When you reach the records below, output every one exactly as written but leave out any pictures.
==== Information ====
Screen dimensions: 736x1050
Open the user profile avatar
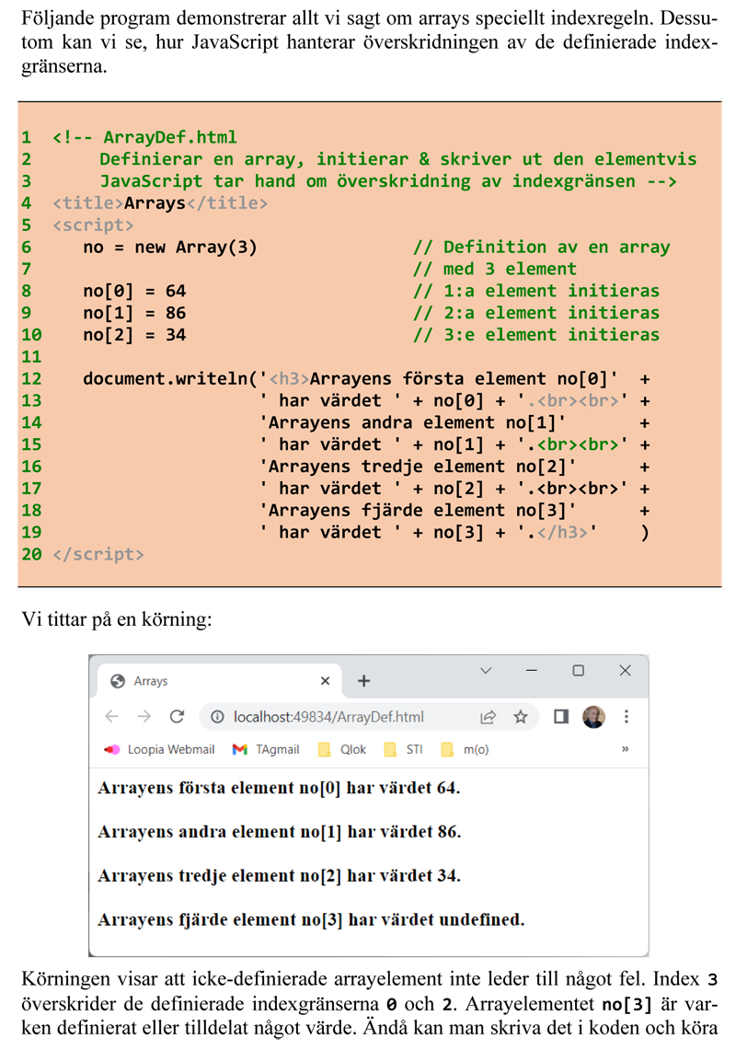pyautogui.click(x=593, y=717)
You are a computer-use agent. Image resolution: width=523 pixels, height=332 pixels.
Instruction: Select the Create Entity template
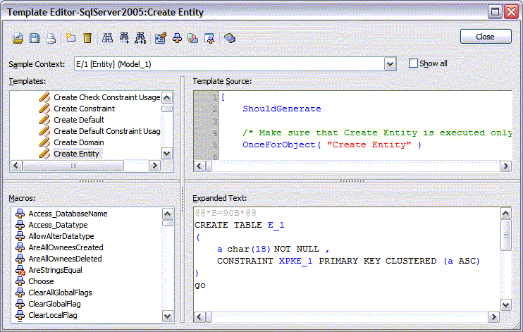76,154
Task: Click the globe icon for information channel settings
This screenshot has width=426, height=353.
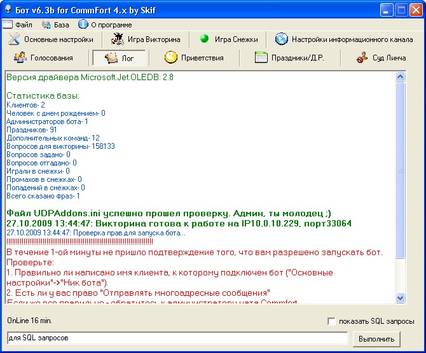Action: (x=281, y=39)
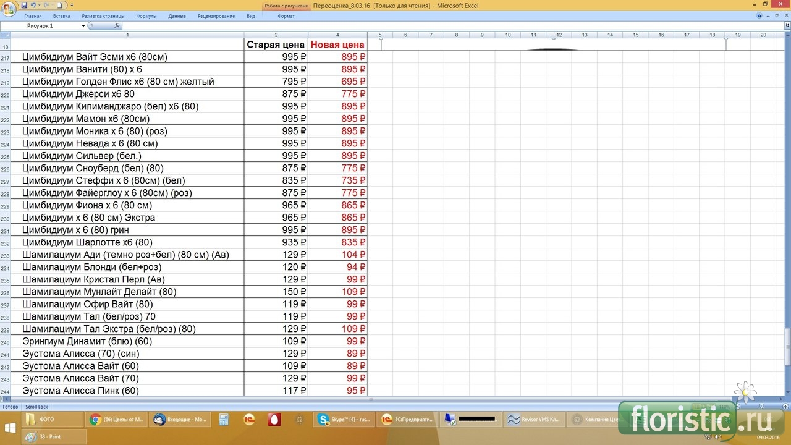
====
◆ Response:
Screen dimensions: 736x1050
Open the user profile avatar
pyautogui.click(x=593, y=717)
You are a computer-use agent. Image resolution: width=523 pixels, height=332 pixels.
Instruction: Select the Create Entity template
76,154
Task: Click the globe icon for information channel settings
This screenshot has width=426, height=353.
Action: (x=281, y=39)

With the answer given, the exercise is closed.